If a line of the data below holds the word "הציבור", list it.

*** Provided records ***

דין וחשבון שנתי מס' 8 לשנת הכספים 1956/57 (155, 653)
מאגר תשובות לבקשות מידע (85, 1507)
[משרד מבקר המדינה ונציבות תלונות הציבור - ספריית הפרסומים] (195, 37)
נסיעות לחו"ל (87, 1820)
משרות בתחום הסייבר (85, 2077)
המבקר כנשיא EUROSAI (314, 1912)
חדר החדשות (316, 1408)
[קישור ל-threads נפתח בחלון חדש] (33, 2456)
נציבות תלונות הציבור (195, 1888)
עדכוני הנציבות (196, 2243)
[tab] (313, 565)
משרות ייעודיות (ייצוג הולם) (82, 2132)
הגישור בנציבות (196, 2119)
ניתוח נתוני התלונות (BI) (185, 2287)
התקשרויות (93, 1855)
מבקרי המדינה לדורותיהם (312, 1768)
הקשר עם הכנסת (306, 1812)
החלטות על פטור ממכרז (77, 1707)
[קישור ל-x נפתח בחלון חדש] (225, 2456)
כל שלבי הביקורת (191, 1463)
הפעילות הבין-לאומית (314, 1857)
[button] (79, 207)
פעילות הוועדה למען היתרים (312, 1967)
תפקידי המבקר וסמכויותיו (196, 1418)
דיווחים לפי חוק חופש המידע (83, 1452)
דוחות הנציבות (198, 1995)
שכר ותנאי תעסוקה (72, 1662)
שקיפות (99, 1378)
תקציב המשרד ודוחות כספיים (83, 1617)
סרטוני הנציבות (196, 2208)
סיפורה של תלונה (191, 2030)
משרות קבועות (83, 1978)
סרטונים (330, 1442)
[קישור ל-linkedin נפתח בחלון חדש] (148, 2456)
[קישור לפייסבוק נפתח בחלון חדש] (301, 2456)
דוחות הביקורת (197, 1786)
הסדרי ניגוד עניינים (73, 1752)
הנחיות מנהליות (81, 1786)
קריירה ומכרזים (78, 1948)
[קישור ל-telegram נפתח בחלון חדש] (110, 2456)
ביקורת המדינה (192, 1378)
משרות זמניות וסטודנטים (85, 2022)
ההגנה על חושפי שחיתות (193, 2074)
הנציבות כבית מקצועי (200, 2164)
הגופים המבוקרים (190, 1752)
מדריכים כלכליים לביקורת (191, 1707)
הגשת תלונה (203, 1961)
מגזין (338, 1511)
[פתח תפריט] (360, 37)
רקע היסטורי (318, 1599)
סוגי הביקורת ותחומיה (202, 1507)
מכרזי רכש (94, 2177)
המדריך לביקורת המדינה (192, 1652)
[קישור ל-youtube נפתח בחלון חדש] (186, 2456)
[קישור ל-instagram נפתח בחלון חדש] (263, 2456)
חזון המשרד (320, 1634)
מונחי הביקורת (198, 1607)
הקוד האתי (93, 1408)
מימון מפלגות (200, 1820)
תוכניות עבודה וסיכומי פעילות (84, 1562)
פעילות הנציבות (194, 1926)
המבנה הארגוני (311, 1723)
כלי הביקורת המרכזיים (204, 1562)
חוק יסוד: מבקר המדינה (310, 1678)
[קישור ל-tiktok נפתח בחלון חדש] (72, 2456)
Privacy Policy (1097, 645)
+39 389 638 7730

*** End of Provided records ***

● Completed exercise:
[משרד מבקר המדינה ונציבות תלונות הציבור - ספריית הפרסומים] (195, 37)
נציבות תלונות הציבור (195, 1888)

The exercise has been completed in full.